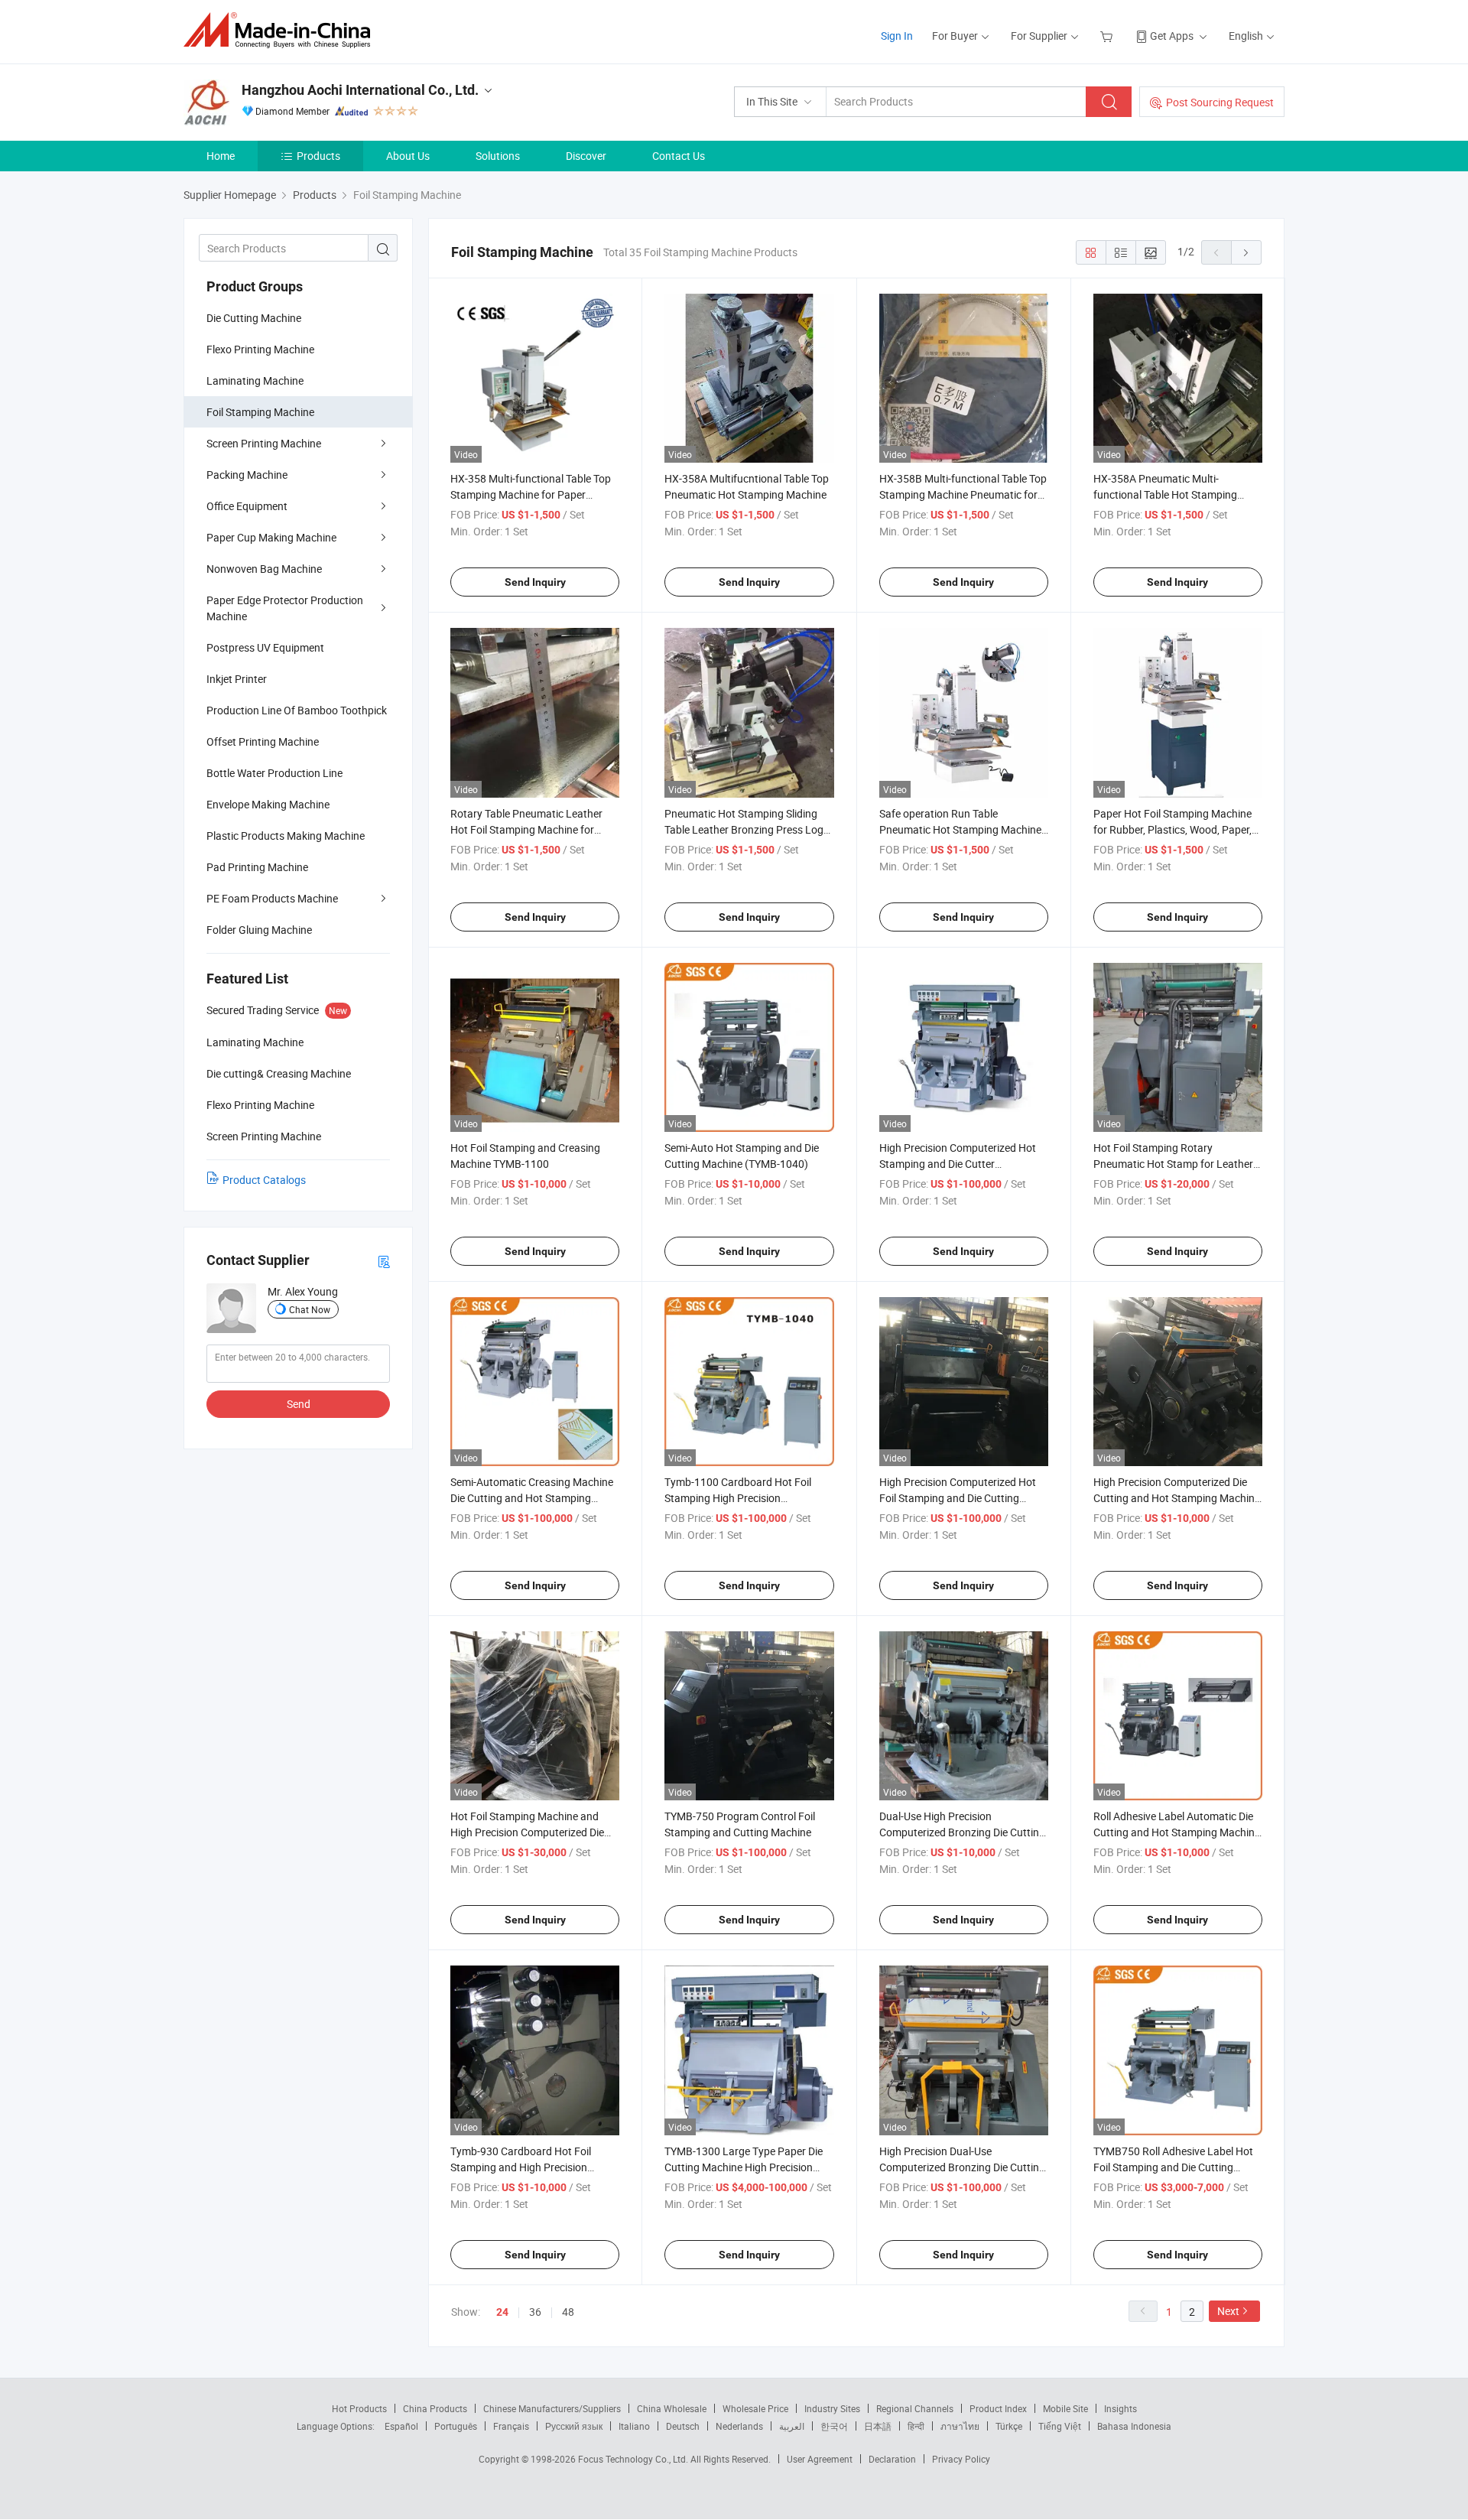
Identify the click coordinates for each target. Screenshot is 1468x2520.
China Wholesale (671, 2408)
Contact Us (678, 155)
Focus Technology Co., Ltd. (634, 2459)
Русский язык (573, 2426)
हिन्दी (916, 2426)
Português (455, 2426)
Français (511, 2426)
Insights (1120, 2408)
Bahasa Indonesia (1134, 2426)
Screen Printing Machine (263, 443)
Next (1228, 2311)
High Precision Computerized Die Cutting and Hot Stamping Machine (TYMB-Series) (1176, 1498)
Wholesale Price (755, 2408)
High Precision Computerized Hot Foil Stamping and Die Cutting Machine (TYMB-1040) (957, 1498)
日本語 (878, 2426)
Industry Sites (832, 2408)
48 (568, 2311)
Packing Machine (246, 474)
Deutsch (683, 2426)
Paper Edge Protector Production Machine (284, 608)
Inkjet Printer (236, 678)
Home (220, 155)
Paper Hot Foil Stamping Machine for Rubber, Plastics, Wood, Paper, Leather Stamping (1172, 829)
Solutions (498, 155)
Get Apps (1172, 35)
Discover (586, 155)
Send (298, 1404)
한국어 (834, 2426)
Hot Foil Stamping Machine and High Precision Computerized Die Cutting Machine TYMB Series (527, 1832)
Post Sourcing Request (1220, 102)
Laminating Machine (255, 380)
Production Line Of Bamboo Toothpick (296, 710)
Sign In (897, 35)
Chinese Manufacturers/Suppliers (552, 2408)
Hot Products (359, 2408)
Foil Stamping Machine (260, 412)
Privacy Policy (961, 2459)
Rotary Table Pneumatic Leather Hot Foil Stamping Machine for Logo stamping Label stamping (526, 829)
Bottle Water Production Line (274, 773)
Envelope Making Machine (268, 804)
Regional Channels (914, 2408)
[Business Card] (384, 1260)
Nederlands (739, 2426)
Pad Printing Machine (257, 867)
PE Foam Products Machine (272, 898)
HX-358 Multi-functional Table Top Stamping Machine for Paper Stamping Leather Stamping (530, 494)
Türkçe (1008, 2426)
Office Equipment (246, 506)
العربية (791, 2426)
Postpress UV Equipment (265, 647)
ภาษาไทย (959, 2426)
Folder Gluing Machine (259, 929)
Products (318, 155)
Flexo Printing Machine (260, 349)
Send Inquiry (535, 582)
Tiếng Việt (1059, 2426)
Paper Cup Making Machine (271, 537)
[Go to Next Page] (1246, 252)
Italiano (634, 2426)
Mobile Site (1065, 2408)
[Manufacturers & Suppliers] (282, 30)
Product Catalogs (264, 1179)
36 (535, 2311)
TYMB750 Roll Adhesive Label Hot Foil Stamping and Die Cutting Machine (1173, 2167)
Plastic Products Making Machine (285, 835)
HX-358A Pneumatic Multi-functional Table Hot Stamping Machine (1165, 494)
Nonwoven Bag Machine (264, 568)
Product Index (998, 2408)
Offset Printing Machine (262, 741)
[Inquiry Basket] (1108, 35)
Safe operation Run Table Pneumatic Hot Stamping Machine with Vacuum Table (960, 829)
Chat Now (309, 1309)
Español (401, 2426)
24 (502, 2312)
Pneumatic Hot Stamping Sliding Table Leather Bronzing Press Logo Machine (747, 829)
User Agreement (820, 2459)
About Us (408, 155)
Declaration (892, 2459)
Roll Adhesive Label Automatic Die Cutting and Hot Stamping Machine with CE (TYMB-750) (1176, 1832)
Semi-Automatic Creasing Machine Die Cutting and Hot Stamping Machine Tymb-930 (531, 1498)
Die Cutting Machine (253, 318)
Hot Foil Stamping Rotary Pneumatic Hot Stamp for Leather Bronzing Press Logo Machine (1173, 1163)
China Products (435, 2408)
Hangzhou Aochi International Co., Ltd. (360, 90)
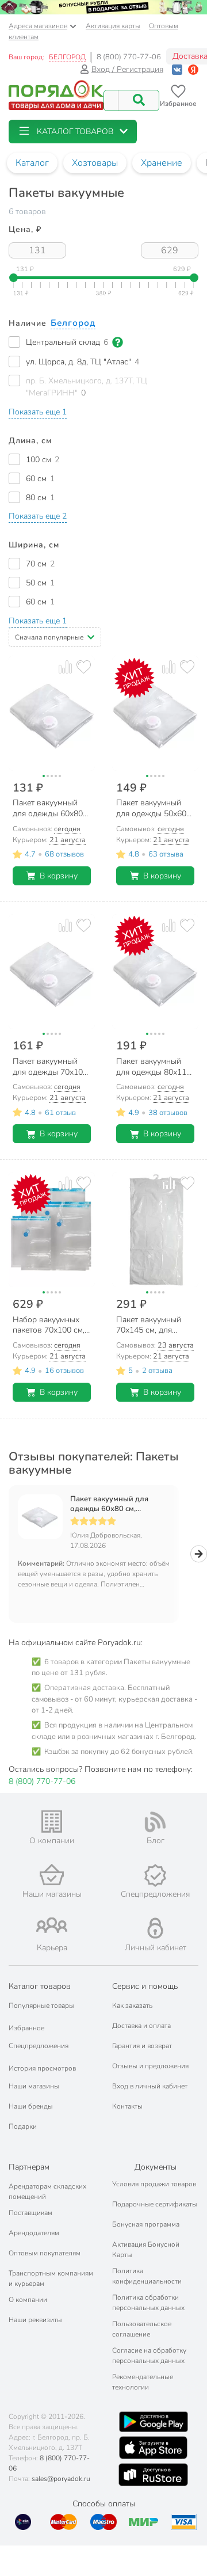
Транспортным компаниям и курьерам (51, 2278)
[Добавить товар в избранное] (83, 667)
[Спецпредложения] (155, 1875)
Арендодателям (34, 2233)
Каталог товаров (40, 1986)
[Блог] (155, 1821)
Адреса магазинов (38, 26)
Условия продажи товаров (154, 2184)
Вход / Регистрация (127, 69)
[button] (73, 131)
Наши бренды (31, 2106)
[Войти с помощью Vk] (177, 69)
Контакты (127, 2106)
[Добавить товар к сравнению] (65, 667)
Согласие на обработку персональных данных (149, 2355)
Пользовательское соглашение (141, 2329)
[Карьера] (52, 1925)
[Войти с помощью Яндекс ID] (193, 69)
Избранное (26, 2028)
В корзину (59, 875)
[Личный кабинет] (155, 1928)
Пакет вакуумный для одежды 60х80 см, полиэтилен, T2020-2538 (116, 1504)
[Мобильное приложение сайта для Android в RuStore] (152, 2474)
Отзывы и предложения (150, 2066)
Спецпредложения (38, 2045)
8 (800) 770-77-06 (129, 57)
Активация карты (113, 26)
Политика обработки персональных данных (148, 2302)
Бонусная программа (145, 2224)
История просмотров (42, 2068)
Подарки (23, 2126)
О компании (28, 2299)
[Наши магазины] (52, 1874)
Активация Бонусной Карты (145, 2249)
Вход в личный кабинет (149, 2086)
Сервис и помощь (145, 1986)
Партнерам (29, 2167)
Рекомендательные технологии (142, 2382)
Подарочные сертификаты (154, 2204)
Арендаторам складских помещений (47, 2191)
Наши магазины (34, 2086)
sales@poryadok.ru (61, 2478)
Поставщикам (30, 2212)
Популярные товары (41, 2005)
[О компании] (52, 1821)
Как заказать (132, 2005)
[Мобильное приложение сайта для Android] (153, 2421)
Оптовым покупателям (44, 2253)
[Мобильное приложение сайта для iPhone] (153, 2447)
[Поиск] (138, 100)
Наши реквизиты (35, 2319)
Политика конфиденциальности (147, 2276)
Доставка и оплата (141, 2025)
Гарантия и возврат (142, 2045)
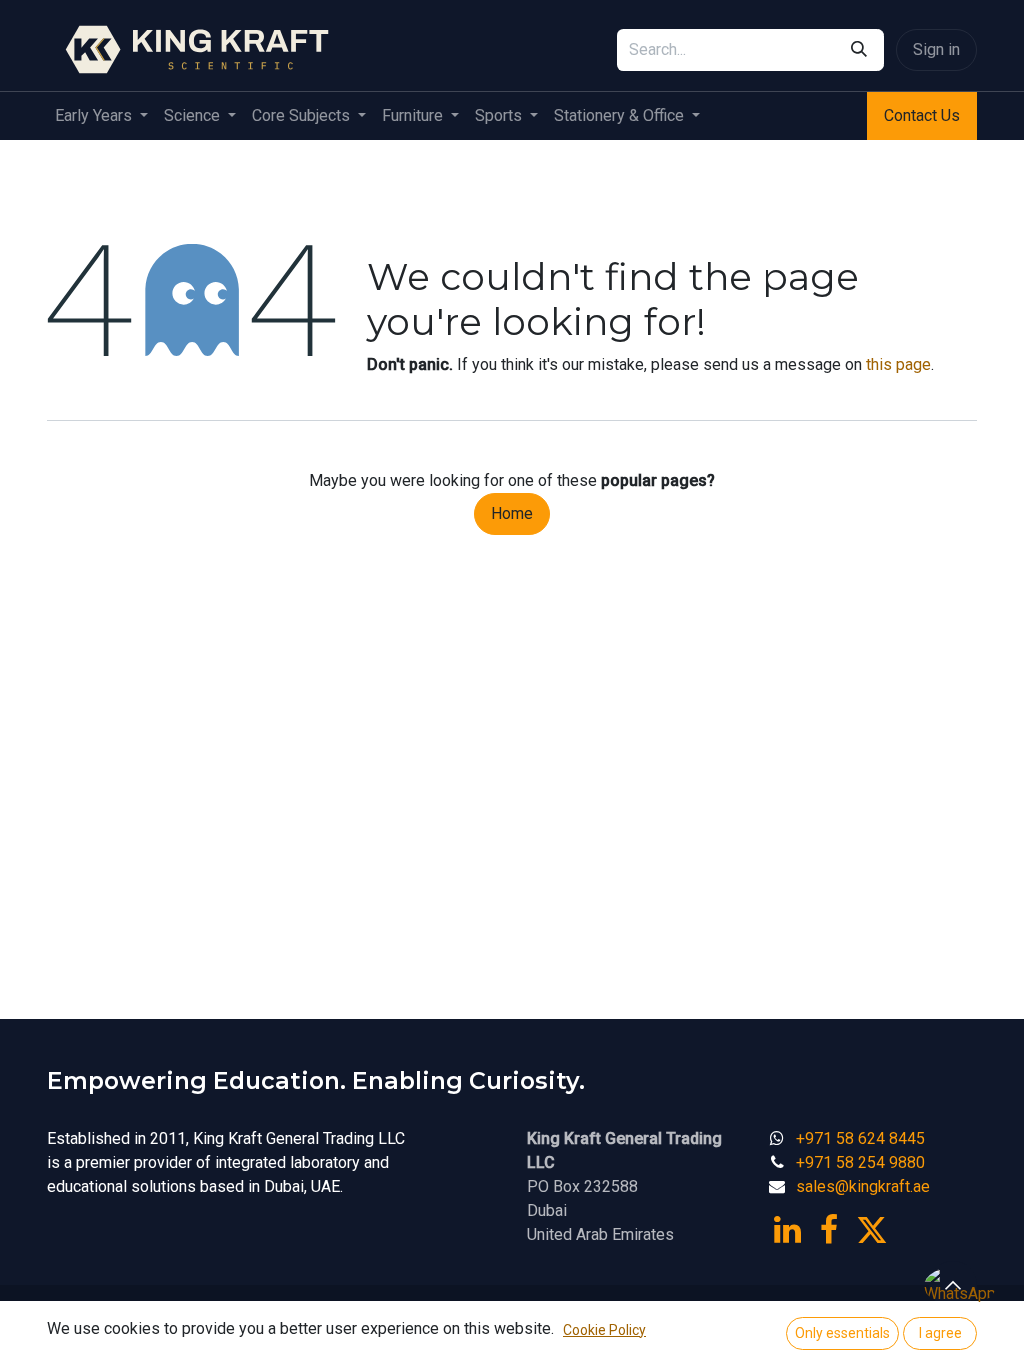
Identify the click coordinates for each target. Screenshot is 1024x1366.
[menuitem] (101, 116)
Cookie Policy (604, 1330)
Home (512, 513)
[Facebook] (829, 1230)
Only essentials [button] (842, 1333)
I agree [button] (940, 1333)
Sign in (936, 49)
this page (898, 364)
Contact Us (922, 115)
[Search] (859, 50)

▸ EXERCISE INSTRUCTIONS
In the records above, how many lines contain the word "кабинет"? Say only the number.

▸ OUTPUT FOR THIS EXERCISE
2